ABOUT THIS EXERCISE. Report each line of the data that contains the string "computer".

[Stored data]

====

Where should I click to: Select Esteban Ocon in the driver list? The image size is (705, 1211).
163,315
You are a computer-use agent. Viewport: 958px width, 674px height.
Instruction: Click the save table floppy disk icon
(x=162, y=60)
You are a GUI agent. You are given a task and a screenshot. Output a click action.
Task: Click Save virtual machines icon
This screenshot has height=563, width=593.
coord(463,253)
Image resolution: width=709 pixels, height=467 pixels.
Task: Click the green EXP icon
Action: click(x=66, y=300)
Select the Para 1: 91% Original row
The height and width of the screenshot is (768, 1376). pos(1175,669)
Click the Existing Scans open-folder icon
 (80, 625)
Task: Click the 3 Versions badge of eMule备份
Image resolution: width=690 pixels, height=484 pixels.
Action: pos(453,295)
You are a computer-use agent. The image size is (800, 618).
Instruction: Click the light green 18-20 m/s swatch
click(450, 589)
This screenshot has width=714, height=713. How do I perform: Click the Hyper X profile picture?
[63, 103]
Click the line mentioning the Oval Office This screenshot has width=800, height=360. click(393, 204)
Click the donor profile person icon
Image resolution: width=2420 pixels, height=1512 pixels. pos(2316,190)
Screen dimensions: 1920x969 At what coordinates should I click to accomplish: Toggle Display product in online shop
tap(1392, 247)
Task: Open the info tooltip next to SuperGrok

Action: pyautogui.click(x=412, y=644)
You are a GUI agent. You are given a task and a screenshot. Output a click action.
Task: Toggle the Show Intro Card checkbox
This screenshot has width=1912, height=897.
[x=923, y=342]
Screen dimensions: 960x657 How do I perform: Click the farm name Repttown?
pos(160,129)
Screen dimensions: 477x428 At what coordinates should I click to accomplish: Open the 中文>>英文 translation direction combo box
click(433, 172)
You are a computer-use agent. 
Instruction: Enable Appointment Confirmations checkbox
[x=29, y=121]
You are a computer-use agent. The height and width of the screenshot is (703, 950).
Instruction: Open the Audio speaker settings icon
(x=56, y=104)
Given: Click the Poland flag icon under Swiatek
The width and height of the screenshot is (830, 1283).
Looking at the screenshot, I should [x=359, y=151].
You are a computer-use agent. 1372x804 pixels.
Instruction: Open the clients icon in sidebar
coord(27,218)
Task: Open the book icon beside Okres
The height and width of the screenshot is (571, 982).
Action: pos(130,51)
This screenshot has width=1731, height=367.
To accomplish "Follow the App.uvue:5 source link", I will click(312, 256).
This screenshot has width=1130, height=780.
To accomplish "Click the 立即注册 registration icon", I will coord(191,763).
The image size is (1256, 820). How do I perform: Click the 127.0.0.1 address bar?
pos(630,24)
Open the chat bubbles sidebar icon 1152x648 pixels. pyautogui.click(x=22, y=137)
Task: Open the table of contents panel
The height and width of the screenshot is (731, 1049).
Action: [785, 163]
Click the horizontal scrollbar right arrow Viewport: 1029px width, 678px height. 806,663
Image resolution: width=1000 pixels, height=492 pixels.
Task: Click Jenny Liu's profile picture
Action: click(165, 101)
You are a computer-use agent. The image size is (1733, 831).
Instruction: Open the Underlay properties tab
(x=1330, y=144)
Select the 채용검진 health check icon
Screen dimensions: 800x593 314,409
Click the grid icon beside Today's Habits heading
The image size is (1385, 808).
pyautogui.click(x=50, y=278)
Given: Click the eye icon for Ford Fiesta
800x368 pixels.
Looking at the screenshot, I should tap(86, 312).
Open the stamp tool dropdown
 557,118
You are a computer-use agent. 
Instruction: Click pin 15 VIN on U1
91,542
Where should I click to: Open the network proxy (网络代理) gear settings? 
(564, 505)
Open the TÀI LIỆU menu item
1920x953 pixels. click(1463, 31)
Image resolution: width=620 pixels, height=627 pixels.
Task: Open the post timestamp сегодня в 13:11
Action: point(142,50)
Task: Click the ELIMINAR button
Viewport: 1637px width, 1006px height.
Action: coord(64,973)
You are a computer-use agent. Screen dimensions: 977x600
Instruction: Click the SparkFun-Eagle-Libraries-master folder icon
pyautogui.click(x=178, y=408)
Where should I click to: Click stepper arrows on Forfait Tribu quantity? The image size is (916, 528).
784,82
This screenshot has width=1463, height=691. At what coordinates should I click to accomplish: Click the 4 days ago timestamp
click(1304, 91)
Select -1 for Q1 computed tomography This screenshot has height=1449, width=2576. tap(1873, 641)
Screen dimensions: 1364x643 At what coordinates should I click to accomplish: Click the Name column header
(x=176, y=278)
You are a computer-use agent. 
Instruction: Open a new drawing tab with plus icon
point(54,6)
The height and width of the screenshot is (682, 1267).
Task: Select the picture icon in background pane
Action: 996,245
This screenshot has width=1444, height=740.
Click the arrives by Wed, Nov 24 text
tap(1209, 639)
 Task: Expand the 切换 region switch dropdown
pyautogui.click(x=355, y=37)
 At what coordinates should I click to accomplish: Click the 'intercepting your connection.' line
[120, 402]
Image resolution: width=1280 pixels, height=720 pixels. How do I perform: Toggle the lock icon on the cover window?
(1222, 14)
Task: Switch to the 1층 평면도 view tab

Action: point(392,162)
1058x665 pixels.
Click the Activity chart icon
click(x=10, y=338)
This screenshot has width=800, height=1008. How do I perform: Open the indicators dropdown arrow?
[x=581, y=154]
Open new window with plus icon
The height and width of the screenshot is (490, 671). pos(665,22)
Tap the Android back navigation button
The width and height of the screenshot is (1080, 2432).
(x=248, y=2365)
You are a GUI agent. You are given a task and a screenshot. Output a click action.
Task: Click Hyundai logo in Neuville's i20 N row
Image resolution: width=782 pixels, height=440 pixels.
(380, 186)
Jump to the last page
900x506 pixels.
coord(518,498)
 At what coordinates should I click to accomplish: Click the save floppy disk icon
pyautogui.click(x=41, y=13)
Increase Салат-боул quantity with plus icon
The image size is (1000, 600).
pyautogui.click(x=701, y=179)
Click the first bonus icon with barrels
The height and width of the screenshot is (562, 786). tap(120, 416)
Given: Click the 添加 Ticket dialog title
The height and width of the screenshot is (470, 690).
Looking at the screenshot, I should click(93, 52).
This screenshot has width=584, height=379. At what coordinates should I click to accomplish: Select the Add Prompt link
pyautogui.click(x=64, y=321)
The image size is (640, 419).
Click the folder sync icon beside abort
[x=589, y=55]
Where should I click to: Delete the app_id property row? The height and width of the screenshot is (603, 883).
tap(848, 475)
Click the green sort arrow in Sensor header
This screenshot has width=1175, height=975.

====

EXERCISE OUTPUT.
You are a computer-use agent. Viewport: 958px width, 674px height.
You are a computer-use agent. The image size is (800, 618).
You are a computer-use agent. 
You are a computer-use agent. The height and width of the screenshot is (703, 950).
You are a computer-use agent. 1372x804 pixels.
You are a computer-use agent. The image size is (1733, 831).
You are a computer-use agent. 
You are a computer-use agent. Screen dimensions: 977x600
You are a computer-use agent. 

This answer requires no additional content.